Mutlu Yaşam İpucu #4: Kendi İşinizin Sahibi Olun
Koch'a göre, kariyerinizde mümkün olduğunca erken bir zamanda kendi işinizin sahibi olmayı hedeflemelisiniz. Başlangıçta, seçtiğiniz alanda başarılı olan insanlarla birlikte çalışmak ve onlardan öğrenmek mantıklı olabilir, ancak yeterli uzmanlığa sahip olduğunuzda, kendi işinizin patronu olmak için ayrılmalısınız.
Neden? Koch, en iyi performansı gösteren bir çalışan olarak, katkılarınızı yansıtan bir düzeyde ücret alma olasılığınız olmadığını söylüyor. Bu nedenle, yarattığınız sonuçlara göre para kazanmanız için kendi işinizin başına geçmenizi öneriyor. Bu aşamayı geçtikten sonra da, diğer insanların gücünden yararlanmak için mümkün olduğunca çok sayıda en iyi performans gösteren kişiyi, kendiniz için çalışmak üzere işe almaya çalışmalısınız.
Araştırmalar, Koch'un, kendi işinin sahibi olanların, sabit ücretle bir işyerinde çalışanlara nazaran daha fazla kazandıklarını doğruluyor, ancak daha büyük servete erişimi olan kişilerin de kendi aralarında eşit olmadığını söylüyor. Verileri inceleyelim.
Ortalama olarak, kendi işinin sahibi olan insanlar, sabit ücretle bir işlerinde çalışan yaşıtlarından dört kat daha fazla gelir elde ediyor. Özel olarak belirtmek gerekirse, kendi işinin sahibi olan aileler için medyan net değer 2019'da 380.000 dolardı; sabit ücretle bir işyerinde çalışan aileler için ise 90.000 dolardı. Bununla birlikte, kendi işine sahip olanların, yarışa daha büyük bir servetle mi başladığı, yoksa bu serveti kendisinin yarattığı ya da her ikisinin birlikte olup olmadığı belli değildir.
Ayrıca araştırmalar, beyaz ırka mensup küçük işletme sahiplerinin, siyahi ırka mensup küçük işletme sahiplerinden 2,5 kat daha fazla servete sahip olduğunu ve ücretli işçi çalıştırma olasılıklarının da daha yüksek olduğunu gösteriyor. Bu nedenle, beyaz ırka mensup işletme sahipleri genellikle daha fazla satış yapıyor ve siyah ırka mensup yaşıtlarından daha yüksek gelir elde ediyor.

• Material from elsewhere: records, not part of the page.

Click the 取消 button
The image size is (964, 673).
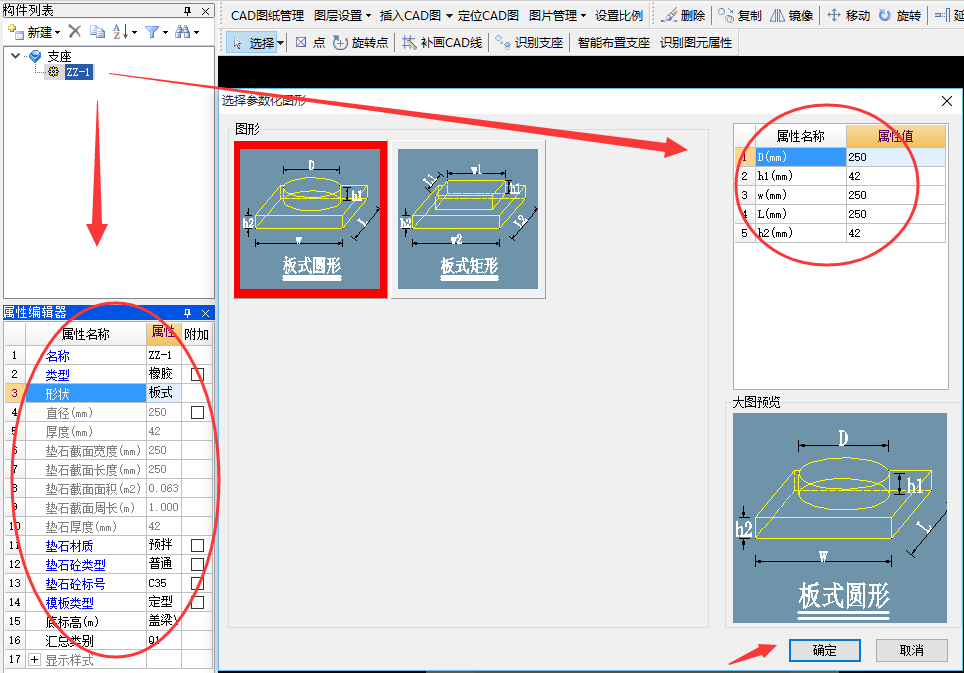click(x=911, y=650)
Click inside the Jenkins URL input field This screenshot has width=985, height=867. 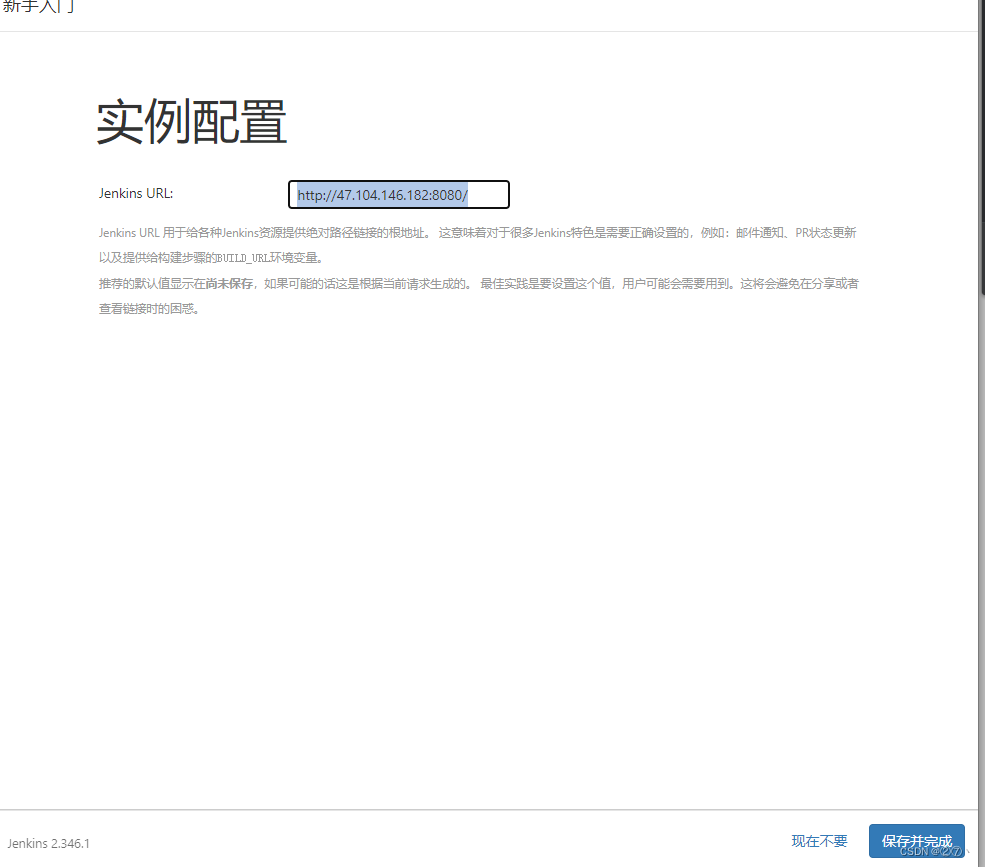coord(398,194)
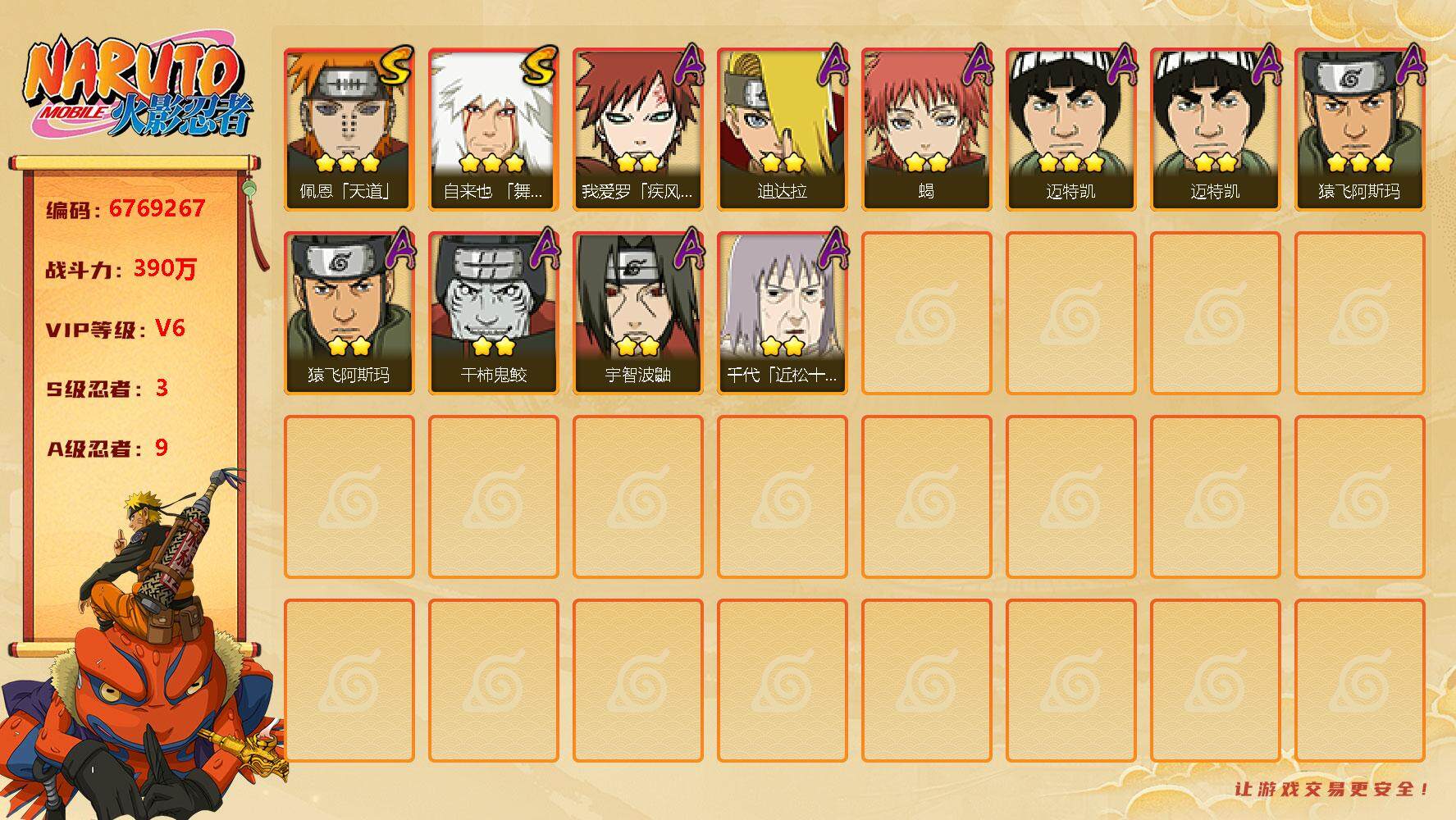This screenshot has height=820, width=1456.
Task: Click the VIP等级 V6 label
Action: click(116, 329)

Yine de bir araştırma, siyahi ırka mensup ve Latin kökenli işletme sahiplerinin, aynı işgücünde sabit gelirle bir işyerinde çalışan akranlarından on kat daha fazla gelire sahip olduğunu gösteriyor ve bu, kendi işine sahip olan farklı ırklar arasında zenginlik farkına rağmen, işletme sahipliğinin, hala beyaz ırka mensup olmayan insanların daha fazla para kazanması için güçlü bir yol olduğunu gösteriyor.
Mutlu Yaşam İpucu #5: Günlük Mutluluk Rutini Oluşturun
Son olarak Koch, sizi mutlu eden günlük rutinlerinizi planlamanız ve bunlara öncelik vermenizi öneriyor. Bu, mutluluğunuzun %80'ini oluşturan etkinliklerin, ilk %20'sine odaklanmanıza yardımcı olacak, böylece özgürlüğünüzü ve başarınızı artıran alışkanlıklarınızı güçlendirecektir.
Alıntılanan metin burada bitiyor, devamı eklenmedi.